(Record set begins)

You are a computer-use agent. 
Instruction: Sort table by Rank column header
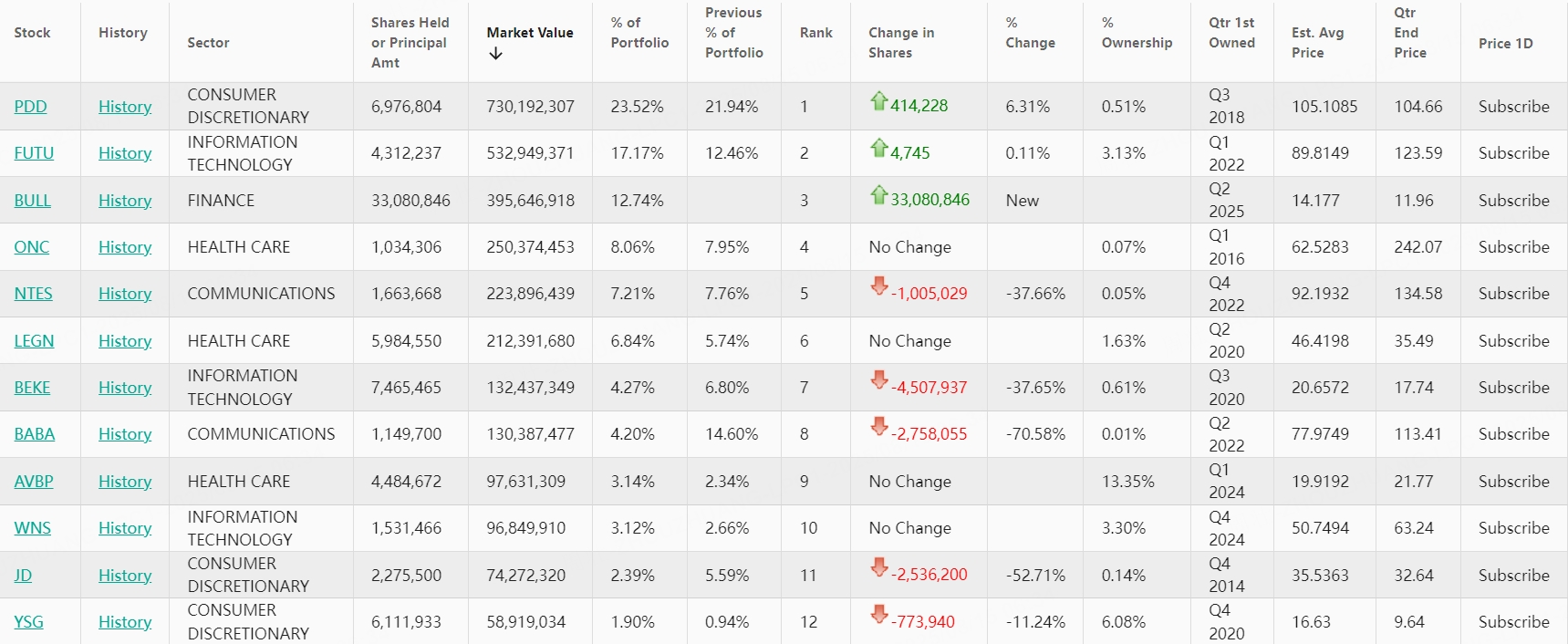(x=815, y=33)
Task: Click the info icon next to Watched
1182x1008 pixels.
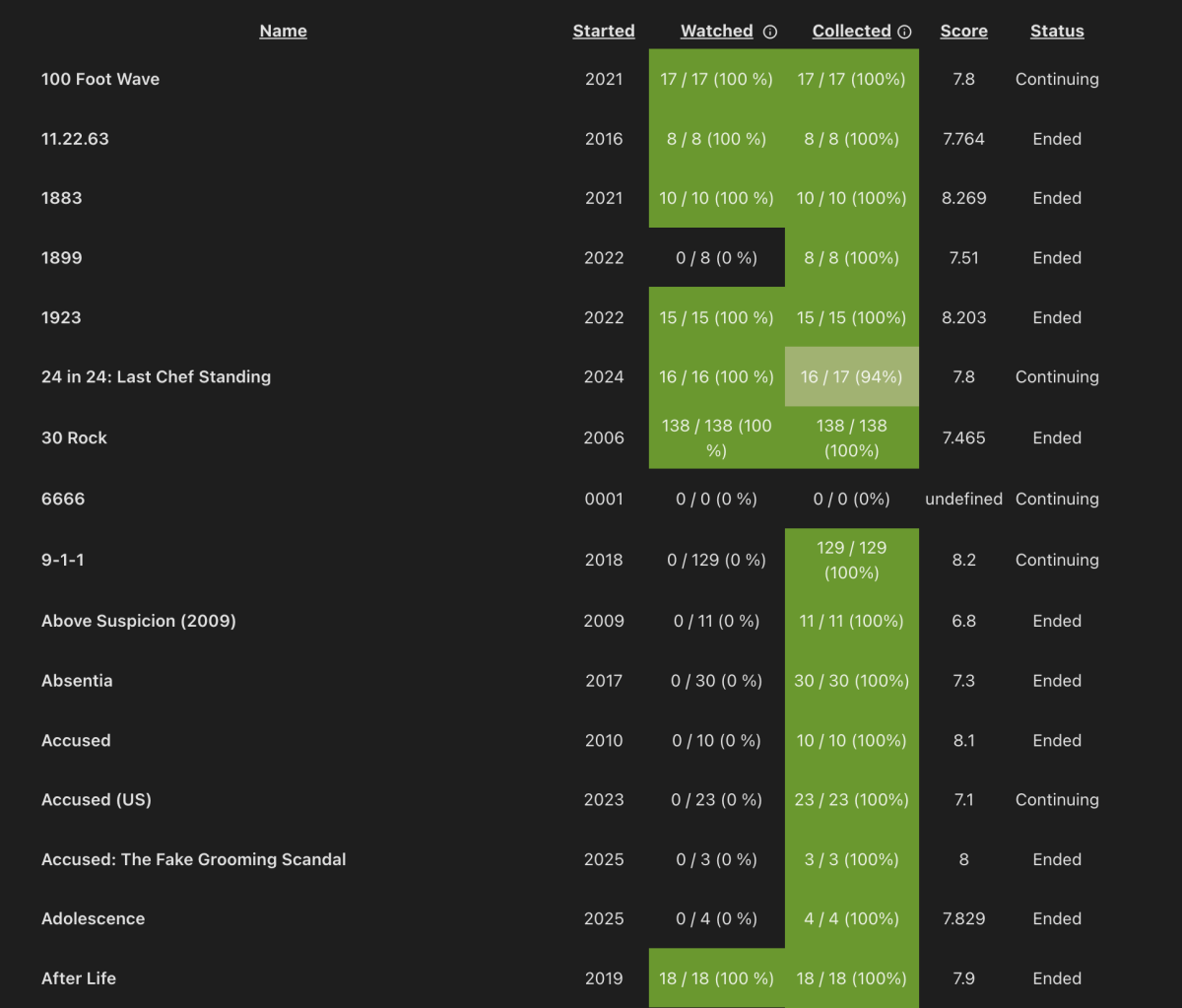Action: tap(768, 31)
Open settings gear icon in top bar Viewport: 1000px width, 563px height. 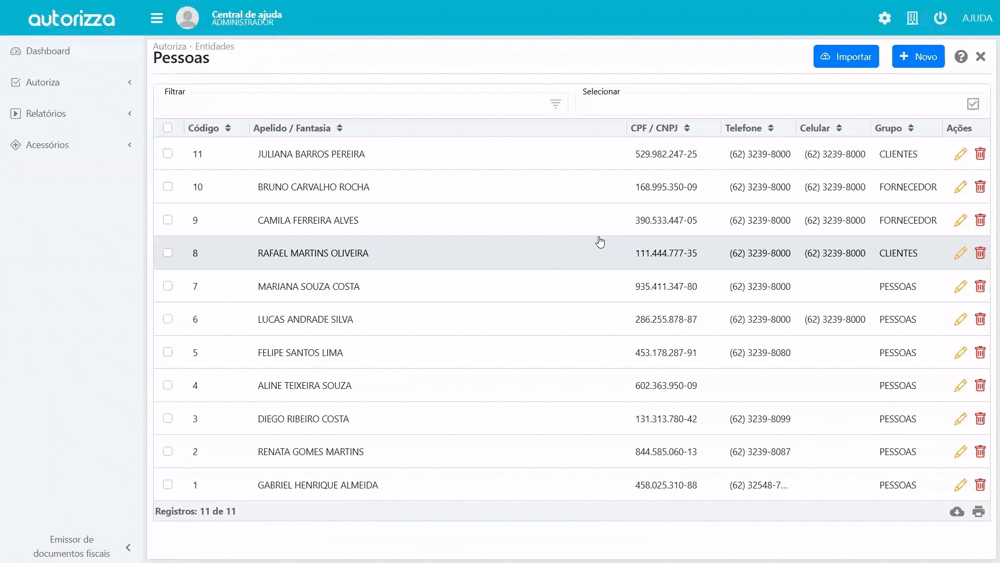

(Record set ends)

> **Assignment**
Retype all the entries exactly; drop the pictures.

> **Exercise result**
You are a computer-use agent. 
Instruction: Sort table by Rank column header
(x=815, y=33)
Task: Click the info icon next to Watched
1182x1008 pixels.
Action: tap(768, 31)
Open settings gear icon in top bar Viewport: 1000px width, 563px height. 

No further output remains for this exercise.